Reproduce verbatim the part of the records that opens with the line containing "Open the settings" and closes with the line containing "Select the Critique", including both of those lines.

→ LISTED ENTRIES:
········
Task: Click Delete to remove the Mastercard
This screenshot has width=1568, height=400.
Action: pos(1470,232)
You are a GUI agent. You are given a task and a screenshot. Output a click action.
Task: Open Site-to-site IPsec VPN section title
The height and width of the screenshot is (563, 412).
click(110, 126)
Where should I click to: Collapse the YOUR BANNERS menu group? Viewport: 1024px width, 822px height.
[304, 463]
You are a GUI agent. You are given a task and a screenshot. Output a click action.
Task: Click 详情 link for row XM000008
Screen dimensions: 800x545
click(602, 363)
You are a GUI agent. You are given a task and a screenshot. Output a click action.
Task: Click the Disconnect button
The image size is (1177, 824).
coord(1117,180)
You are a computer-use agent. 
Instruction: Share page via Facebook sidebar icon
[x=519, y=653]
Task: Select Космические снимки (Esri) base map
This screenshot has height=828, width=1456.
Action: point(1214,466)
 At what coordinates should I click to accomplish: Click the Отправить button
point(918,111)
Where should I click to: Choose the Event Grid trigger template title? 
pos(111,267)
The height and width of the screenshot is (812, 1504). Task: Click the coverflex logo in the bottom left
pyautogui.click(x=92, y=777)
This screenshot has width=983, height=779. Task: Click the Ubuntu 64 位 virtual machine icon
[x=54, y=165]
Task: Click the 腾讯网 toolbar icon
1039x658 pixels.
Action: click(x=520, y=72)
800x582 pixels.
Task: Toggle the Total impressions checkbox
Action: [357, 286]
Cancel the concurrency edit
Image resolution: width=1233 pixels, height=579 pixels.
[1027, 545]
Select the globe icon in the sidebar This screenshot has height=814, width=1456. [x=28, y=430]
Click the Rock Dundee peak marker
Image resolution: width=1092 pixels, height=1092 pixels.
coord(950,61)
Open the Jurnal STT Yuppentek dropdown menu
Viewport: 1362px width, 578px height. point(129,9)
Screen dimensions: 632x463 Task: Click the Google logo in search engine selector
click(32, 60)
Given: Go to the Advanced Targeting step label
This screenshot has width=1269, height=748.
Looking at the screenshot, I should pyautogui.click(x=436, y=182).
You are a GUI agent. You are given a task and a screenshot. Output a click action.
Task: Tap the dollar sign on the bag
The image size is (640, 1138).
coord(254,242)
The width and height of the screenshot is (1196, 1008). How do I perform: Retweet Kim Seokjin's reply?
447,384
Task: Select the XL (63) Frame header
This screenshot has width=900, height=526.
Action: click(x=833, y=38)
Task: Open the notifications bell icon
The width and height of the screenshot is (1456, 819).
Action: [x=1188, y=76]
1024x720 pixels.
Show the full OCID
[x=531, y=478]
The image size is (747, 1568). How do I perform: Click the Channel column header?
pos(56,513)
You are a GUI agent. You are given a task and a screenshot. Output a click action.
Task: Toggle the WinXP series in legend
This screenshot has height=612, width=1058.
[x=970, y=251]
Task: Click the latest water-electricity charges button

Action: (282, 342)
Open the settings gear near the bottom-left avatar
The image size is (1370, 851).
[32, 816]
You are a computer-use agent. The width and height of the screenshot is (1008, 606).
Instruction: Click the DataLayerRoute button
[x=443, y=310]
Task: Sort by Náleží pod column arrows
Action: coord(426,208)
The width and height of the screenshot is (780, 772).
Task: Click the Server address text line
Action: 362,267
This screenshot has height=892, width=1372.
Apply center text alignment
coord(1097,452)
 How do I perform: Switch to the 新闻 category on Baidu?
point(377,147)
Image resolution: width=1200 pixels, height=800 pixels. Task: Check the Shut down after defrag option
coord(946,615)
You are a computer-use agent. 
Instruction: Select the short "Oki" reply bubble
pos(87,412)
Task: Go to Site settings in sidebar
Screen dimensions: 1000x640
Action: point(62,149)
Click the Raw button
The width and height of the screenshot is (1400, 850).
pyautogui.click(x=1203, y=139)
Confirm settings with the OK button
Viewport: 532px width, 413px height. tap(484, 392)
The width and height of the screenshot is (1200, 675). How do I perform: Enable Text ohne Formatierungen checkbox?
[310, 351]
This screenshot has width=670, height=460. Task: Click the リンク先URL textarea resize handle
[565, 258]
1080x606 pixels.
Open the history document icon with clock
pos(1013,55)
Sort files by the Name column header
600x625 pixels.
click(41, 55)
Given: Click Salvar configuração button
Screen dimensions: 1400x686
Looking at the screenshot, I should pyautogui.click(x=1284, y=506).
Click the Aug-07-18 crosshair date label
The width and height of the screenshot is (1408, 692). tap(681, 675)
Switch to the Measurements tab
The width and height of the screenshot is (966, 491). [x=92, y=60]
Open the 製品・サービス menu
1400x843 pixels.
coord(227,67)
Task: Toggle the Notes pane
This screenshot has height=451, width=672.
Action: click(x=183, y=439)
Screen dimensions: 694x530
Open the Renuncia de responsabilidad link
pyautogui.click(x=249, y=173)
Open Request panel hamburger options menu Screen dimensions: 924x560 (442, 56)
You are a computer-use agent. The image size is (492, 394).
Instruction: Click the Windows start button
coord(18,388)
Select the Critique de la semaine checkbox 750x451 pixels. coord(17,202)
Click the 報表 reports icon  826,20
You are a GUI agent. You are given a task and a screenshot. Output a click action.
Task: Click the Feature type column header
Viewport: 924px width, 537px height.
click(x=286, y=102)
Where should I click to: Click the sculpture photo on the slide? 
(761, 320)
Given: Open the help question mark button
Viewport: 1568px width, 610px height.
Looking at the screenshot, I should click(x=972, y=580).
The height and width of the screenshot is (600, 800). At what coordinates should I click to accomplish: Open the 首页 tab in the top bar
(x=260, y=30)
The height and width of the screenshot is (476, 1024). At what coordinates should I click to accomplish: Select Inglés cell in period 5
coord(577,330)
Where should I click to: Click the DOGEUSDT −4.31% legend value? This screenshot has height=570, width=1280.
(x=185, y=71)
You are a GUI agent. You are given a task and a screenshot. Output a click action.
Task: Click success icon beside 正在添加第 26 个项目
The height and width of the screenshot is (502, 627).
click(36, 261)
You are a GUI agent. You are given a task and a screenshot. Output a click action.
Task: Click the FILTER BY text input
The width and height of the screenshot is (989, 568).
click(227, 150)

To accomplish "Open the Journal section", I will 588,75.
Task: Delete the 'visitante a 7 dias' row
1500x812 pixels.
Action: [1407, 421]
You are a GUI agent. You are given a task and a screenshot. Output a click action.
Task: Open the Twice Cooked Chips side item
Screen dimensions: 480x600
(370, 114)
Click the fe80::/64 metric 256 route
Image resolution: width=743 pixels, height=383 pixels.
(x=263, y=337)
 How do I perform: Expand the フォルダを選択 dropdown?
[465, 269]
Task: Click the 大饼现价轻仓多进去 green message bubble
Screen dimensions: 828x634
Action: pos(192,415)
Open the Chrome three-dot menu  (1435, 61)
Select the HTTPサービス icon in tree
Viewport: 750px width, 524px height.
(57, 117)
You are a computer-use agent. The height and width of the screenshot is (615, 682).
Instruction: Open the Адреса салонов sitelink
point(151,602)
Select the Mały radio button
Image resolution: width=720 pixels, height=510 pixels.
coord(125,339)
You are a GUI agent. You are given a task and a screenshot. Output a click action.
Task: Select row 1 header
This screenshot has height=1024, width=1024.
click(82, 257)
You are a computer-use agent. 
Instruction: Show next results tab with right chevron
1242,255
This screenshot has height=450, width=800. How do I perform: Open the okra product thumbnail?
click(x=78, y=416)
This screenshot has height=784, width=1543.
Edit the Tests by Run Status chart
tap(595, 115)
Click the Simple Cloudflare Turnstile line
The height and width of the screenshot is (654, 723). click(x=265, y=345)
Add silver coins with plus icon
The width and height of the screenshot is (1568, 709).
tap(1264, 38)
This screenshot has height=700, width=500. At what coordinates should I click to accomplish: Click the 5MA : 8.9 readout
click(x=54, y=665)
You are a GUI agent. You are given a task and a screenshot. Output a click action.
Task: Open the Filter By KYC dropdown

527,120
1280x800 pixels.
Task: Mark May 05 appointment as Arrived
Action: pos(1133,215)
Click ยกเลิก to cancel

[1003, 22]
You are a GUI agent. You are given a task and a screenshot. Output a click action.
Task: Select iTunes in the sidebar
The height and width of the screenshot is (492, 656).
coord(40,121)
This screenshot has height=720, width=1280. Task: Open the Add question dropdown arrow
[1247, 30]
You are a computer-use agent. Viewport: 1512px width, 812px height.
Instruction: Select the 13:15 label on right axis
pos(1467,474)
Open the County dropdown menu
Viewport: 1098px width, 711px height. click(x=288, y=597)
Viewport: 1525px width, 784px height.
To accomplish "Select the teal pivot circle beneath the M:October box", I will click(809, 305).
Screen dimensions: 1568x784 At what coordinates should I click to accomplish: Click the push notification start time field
········
→ TASK RESULT:
Open the settings gear near the bottom-left avatar
The image size is (1370, 851).
[32, 816]
You are a computer-use agent. The width and height of the screenshot is (1008, 606).
Instruction: Click the DataLayerRoute button
[x=443, y=310]
Task: Sort by Náleží pod column arrows
Action: coord(426,208)
The width and height of the screenshot is (780, 772).
Task: Click the Server address text line
Action: 362,267
This screenshot has height=892, width=1372.
Apply center text alignment
coord(1097,452)
 How do I perform: Switch to the 新闻 category on Baidu?
point(377,147)
Image resolution: width=1200 pixels, height=800 pixels. Task: Check the Shut down after defrag option
coord(946,615)
You are a computer-use agent. 
Instruction: Select the short "Oki" reply bubble
pos(87,412)
Task: Go to Site settings in sidebar
Screen dimensions: 1000x640
Action: point(62,149)
Click the Raw button
The width and height of the screenshot is (1400, 850).
pyautogui.click(x=1203, y=139)
Confirm settings with the OK button
Viewport: 532px width, 413px height. tap(484, 392)
The width and height of the screenshot is (1200, 675). How do I perform: Enable Text ohne Formatierungen checkbox?
[310, 351]
This screenshot has width=670, height=460. Task: Click the リンク先URL textarea resize handle
[565, 258]
1080x606 pixels.
Open the history document icon with clock
pos(1013,55)
Sort files by the Name column header
600x625 pixels.
click(41, 55)
Given: Click Salvar configuração button
Screen dimensions: 1400x686
Looking at the screenshot, I should pyautogui.click(x=1284, y=506).
Click the Aug-07-18 crosshair date label
The width and height of the screenshot is (1408, 692). tap(681, 675)
Switch to the Measurements tab
The width and height of the screenshot is (966, 491). [x=92, y=60]
Open the 製品・サービス menu
1400x843 pixels.
coord(227,67)
Task: Toggle the Notes pane
This screenshot has height=451, width=672.
Action: click(x=183, y=439)
Screen dimensions: 694x530
Open the Renuncia de responsabilidad link
pyautogui.click(x=249, y=173)
Open Request panel hamburger options menu Screen dimensions: 924x560 (442, 56)
You are a computer-use agent. The image size is (492, 394).
Instruction: Click the Windows start button
coord(18,388)
Select the Critique de la semaine checkbox 750x451 pixels. coord(17,202)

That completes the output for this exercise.